Posthumanism
posthuMANism
a world without men where fish ride bicycles..?“A woman without a man is like a fish without a bicycle.”
- Irina Dunn 1970
"A woman needs a man like a fish needs a bicycle." I really hate this expression. I bet fish would totally want bicycles.
- Meg Cabot, Princess on the Brink
A man without a fish is like a woman without a bicycle?
At the end of the day (or the world?) everyone just wants to ride a bicycle :)
- Tess Ertel 2026
Ode To Bicycles
Pablo Neruda
I was walking down a sizzling road:
the sun popped like a field of blazing maize,
The earth was hot,
an infinite circle
with an empty
blue sky overhead.
A few bicycles passed me by,
the only insects in that dry
moment of summer,
silent,
swift,
translucent;
They barely stirred the air.
Workers and girls
were riding to their factories,
Giving their eyes to summer,
their heads to the sky,
sitting on the hard beetle backs
of the whirling bicycles
that whirred as they rode by
bridges, rosebushes, brambles
and midday.
I thought about evening
When the boys wash up,
sing, eat, raise a cup of wine
in honor of love
and life,
and waiting at the door,
the bicycle,
stilled,
Because only moving
does it have a soul,
and fallen there
it isn’t a translucent insect
Humming through summer
But a cold skeleton
that will return to life
Only when it’s needed,
when it’s light,
that is,
With the resurrection of each day.
In Pablo Neruda’s poems, bicycles without riders resemble skeletons: hollow forms waiting for movement, seemingly lifeless without human intervention. In this sense, the bicycle appears deeply anthropocentric.
But what happens when we imagine a world without humans?
This section is not meant to offer a literal or practical vision, but rather to play with the limits of imagination. If both cars and bikes rely on humans to function as intended, how might they exist—if at all—in a posthuman world? A car, complex and resource-intensive, would likely decay into a toxic artifact: metal, plastic, and chemicals slowly reintegrating into the Earth in uneven and harmful ways. A bike, by contrast, might rust quietly into the landscape, its frame overtaken by vines, its wheels slowly stilled by time. Then maybe a bird might perch on its handlebars, or fish might swim through its sunken frame...

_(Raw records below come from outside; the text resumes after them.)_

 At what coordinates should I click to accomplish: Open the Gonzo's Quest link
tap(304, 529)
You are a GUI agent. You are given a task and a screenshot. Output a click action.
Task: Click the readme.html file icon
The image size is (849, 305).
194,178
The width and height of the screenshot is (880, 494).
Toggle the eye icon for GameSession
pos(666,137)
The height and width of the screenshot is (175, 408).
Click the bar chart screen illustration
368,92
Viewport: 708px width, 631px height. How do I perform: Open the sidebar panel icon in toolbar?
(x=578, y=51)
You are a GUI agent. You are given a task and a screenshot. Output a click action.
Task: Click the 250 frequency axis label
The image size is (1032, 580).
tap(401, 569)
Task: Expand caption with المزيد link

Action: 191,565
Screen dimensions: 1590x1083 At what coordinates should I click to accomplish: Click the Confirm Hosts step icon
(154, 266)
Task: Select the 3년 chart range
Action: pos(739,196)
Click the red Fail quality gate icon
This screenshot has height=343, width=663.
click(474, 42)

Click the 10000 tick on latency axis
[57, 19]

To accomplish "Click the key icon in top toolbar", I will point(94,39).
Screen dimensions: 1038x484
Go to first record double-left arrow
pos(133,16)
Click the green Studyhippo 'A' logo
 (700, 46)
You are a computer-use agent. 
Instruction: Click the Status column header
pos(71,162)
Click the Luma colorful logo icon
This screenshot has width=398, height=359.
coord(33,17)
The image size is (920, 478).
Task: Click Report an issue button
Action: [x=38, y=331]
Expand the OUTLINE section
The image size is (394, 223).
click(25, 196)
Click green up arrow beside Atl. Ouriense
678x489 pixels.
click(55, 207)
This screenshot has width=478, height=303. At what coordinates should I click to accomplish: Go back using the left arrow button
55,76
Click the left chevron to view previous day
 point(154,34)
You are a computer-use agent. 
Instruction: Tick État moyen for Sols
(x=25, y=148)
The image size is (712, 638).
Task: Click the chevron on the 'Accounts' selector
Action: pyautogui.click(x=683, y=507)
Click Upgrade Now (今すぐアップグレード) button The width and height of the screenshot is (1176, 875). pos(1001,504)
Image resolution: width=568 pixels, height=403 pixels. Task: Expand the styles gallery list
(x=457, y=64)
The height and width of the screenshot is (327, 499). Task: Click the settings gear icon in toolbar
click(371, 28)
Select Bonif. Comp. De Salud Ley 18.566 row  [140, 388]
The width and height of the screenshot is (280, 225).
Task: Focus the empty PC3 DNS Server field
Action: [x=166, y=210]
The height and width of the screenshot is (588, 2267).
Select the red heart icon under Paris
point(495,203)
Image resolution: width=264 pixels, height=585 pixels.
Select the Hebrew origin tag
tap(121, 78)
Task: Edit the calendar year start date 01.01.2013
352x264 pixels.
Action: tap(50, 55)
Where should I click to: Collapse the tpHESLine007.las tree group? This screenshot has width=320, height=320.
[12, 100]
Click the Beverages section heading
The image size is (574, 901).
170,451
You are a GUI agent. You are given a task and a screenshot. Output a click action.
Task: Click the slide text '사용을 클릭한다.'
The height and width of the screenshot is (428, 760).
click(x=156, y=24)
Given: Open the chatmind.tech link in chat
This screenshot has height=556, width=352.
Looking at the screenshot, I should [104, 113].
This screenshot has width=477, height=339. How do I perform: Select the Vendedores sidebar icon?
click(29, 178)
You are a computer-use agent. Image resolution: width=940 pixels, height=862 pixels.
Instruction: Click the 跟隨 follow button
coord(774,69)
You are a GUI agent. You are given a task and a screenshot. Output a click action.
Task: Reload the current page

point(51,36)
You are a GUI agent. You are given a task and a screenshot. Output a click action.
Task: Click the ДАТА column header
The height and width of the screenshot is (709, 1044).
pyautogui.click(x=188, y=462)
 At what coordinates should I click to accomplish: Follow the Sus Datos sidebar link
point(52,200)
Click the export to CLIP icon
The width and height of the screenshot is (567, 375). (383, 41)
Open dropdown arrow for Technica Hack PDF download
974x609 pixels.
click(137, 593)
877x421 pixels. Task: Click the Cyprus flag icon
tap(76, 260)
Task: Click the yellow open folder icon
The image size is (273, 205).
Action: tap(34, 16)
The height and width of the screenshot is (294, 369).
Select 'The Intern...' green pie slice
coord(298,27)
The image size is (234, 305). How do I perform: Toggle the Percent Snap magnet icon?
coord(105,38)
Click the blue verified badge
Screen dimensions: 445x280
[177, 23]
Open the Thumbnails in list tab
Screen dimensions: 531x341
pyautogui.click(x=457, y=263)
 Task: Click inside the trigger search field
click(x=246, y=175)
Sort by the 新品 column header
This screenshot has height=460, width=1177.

In this imagined world, bikes are no longer vehicles but habitats—objects that have been absorbed into ecosystems rather than imposed upon them.
Of course, the image of a fish riding a bicycle is absurd. That is precisely the point. This absurdity draws attention to how deeply human-centered our technologies are. Even something as seemingly simple and sustainable as a bike is designed for a specific body.
At the same time, bikes gesture toward a different kind of relationship between movement and energy. Unlike cars, which extract and externalize power, bikes operate through the direct input of a living body. In this way, they echo older forms of movement—where the wheel once worked alongside animals like horses or oxen, rather than replacing them entirely.